Colorado currently has 20 state-owned prisons with 1,000 empty beds – a number that is rising by around 100 more vacancies each month. Another four prisons are privately-owned, including three Corrections Corporation of America (CCA) facilities and one GEO Group prison that house minimum-to-medium-security prisoners from Colorado and other jurisdictions.
Private prisons originally were used by the state as an “overflow” measure. In 2012, Colorado contracted with CCA to house 3,300 prisoners, at a cost of about $20,000 each, for the fiscal year that ends June 2013. CCA reported that the agreement was part of its “flexibility to manage [the] changing needs” of the state. However, the main benefit that Colorado politicians sought to preserve was the 600 jobs in the rural communities of Olney Springs, Burlington and Las Animas, where CCA prisons are located.
When responding to several Open Records Act requests, Governor John Hickenlooper’s office did not produce a single record related to details of how the 3,300-bed contract with CCA was reached. The Governor’s office referred all questions to the legislature, notwithstanding that the Governor’s own office calendars indicated his staff had met with CCA executives and their Colorado lobbyist, Mike Feeley, on the morning of March 28, 2012.
That same day, in the afternoon, the legislature’s Joint Budget Committee took up CCA’s threat to close its Kit Carson Correctional Center if the company didn’t receive help – i.e., more money from the state. Without approximately $10-$15 million, CCA complained it could not keep all of its facilities operational; the company had already shut down its 752-bed Huerfano County Correctional Center in Walsenburg in 2010 due to lack of prisoners. Feeley remarked that “CCA really feels we’re in a partnership with the state,” when commenting on the contract negotiations. The legislature subsequently approved the payments to CCA.
The reality, however, is that prison closures are unavoidable. Colorado’s prison population is dropping faster than projected, meaning that its contract with CCA is costing more than expected. The state’s prison population, which was projected to decrease by between 160 and 1,256 prisoners by mid-2013, had already fallen by 1,700 as of February 2013.

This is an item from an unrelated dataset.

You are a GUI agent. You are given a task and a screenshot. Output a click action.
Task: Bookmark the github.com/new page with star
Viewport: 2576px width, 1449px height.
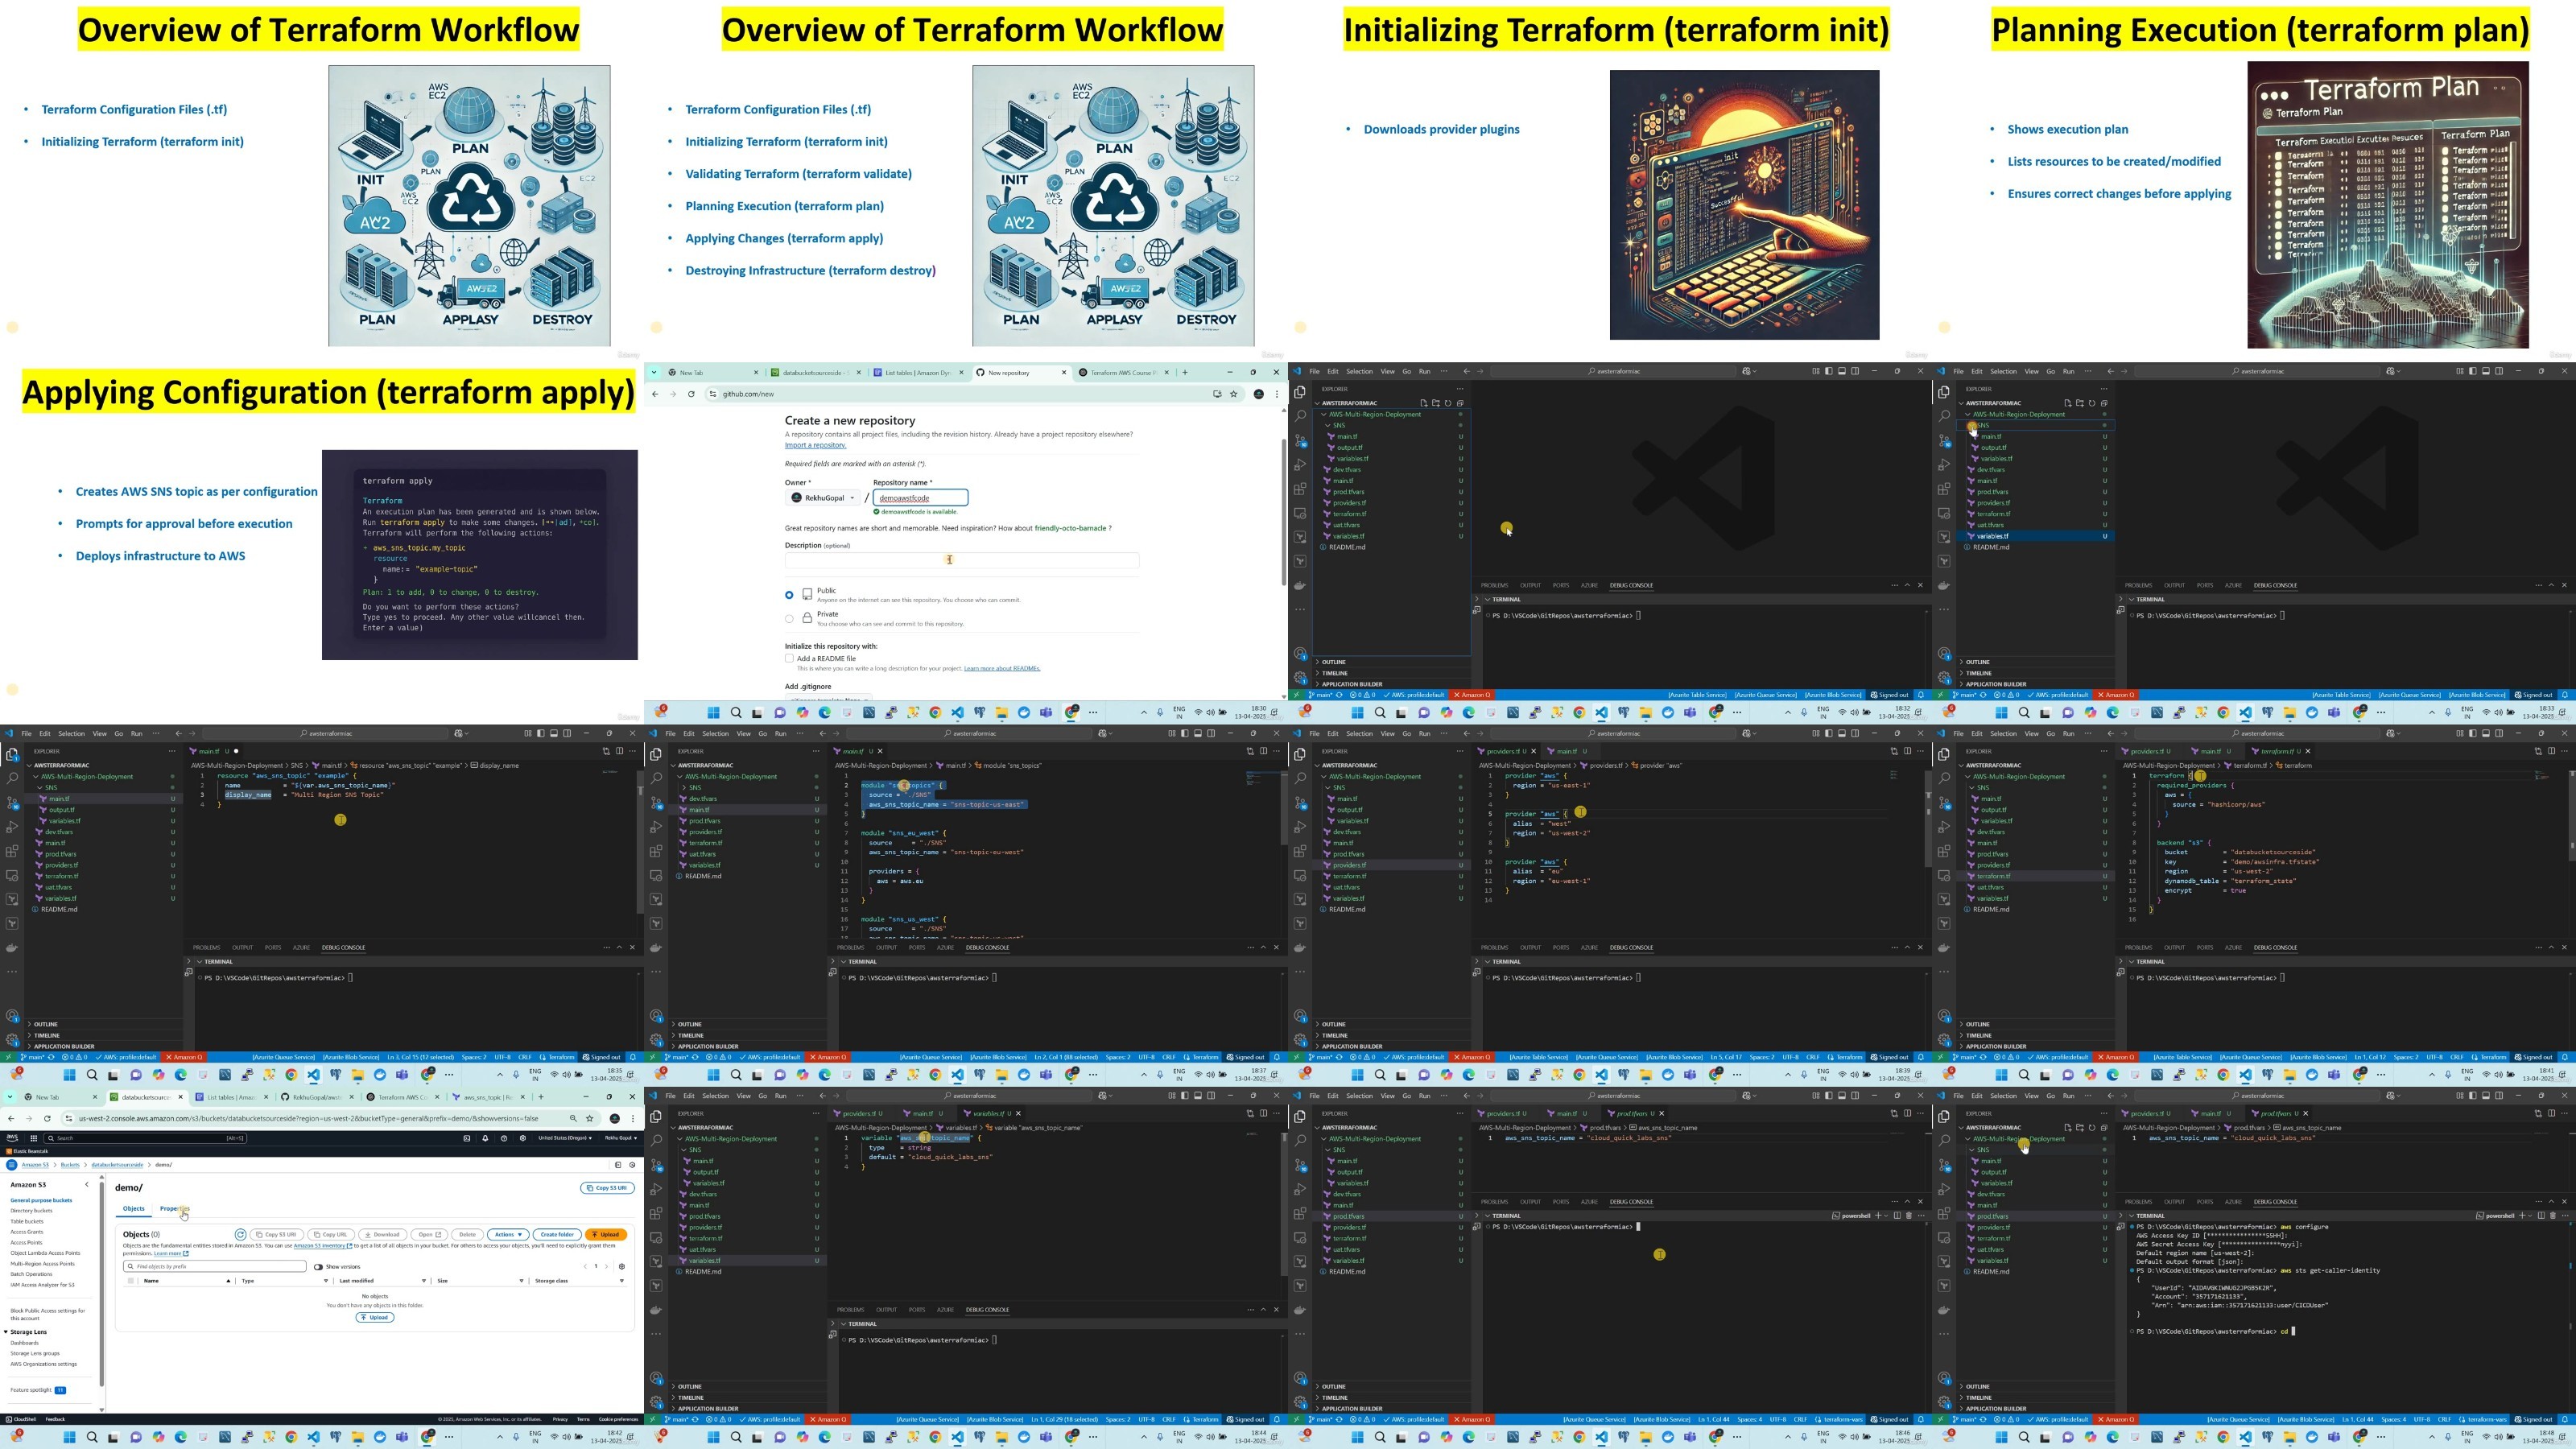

The slide in the number of state prisoners reflects a one-third drop in Colorado’s crime rate over the past decade. Part of the reduction also resulted from the legislature changing the state’s sentencing structure, including granting prisoners more good time credits. In light of this trend, CCA’s future prospects in Colorado do not look encouraging unless the state decides to continue using privately-operated prisons as a means of maintaining the existing jobs those facilities provide.
“We can find no aspect of incarceration, a necessary evil, that serves as legitimate economic development,” stated a March 12, 2013 editorial in the Colorado Springs Gazette. “Some individuals must lead part or all of life behind bars and that may never change. While incarcerated, a person lives as a liability to the public. A person in prison costs an economy more wealth than a prisoner can possibly produce. If prisons benefit the economy, we should build more of them immediately. They do not.”